I’ve tried a lot of versions of this business.
I opened a retail store within the first year of starting and lived in the back. I ran commercial studios in NYC. I hired employees, worked with contractors, did wholesale trade shows, customer service, designing, sewing, production, street fairs and gift shows —sometimes all at the same time. I took second jobs when I needed to. Some of it worked. Some of it was exciting. Some of it was genuinely wonderful.
And some of it was unsustainable.
For a long time, I thought being a “real brand” meant offering more—more styles, more options, more output, more growth. I absorbed the idea that success had to look like constant expansion, even if it came with constant overwork.
But I don’t run a handbag factory. I run a design workshop.
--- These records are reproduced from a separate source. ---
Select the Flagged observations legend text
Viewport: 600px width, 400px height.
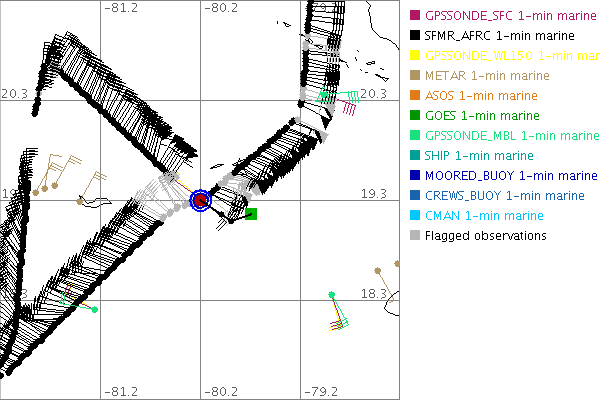[485, 236]

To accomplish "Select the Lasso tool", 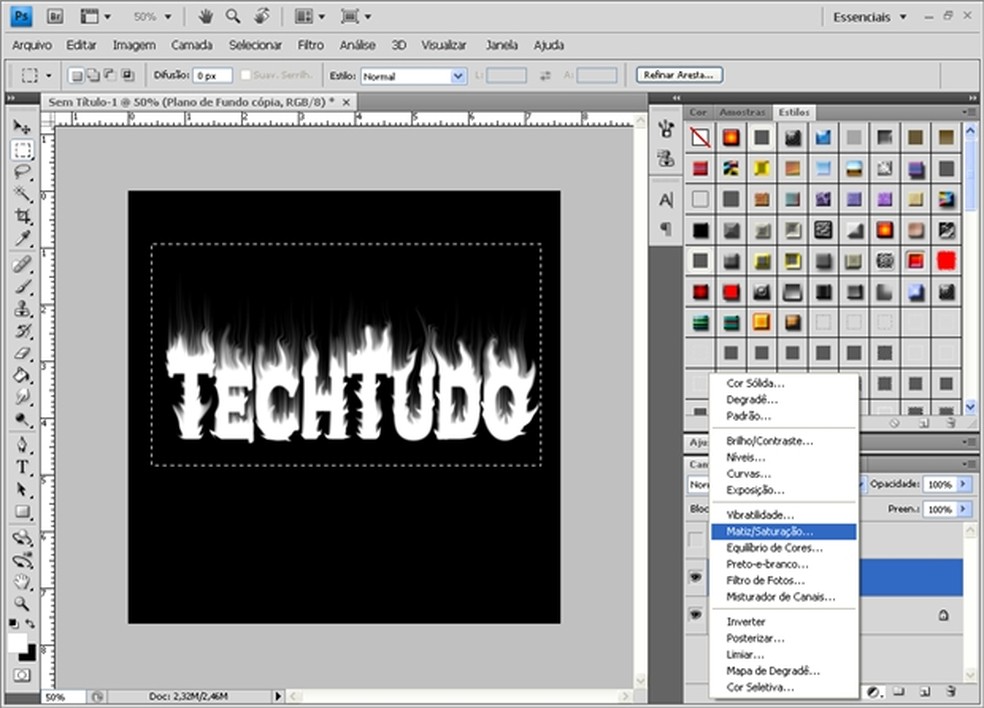I will [x=22, y=172].
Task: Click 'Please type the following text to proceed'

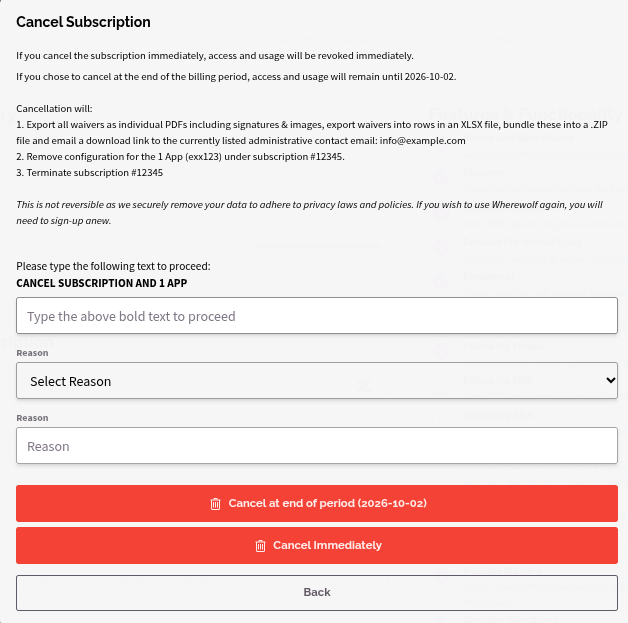Action: tap(113, 266)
I’ve learned, through experience, that I don’t want a business that consumes every part of my identity. My hobbies and my family are central to how I define a well-lived life. I want a business that supports that life—not one that requires me to shrink everything else around it.
So I’ve chosen a different metric for success: a business that provides financial security and comfort without requiring constant expansion or overwork.
Today, Crystalyn Kae is intentionally focused. I design fewer bags. I make them in small batches. I work from my home studio, with occasional contract support when it makes sense. Every style earns its place through real-world use, longevity, and thoughtful design.
This isn’t because I couldn’t grow it bigger.
It’s because I’ve tried that—and I’ve learned what kind of growth actually feels good.
I believe businesses can be ambitious and humane at the same time.
I believe craftsmanship benefits from restraint.
And I believe it’s okay to define success in a way that leaves room for joy.
This has always been my North Star.
I just took the long way around to admit it.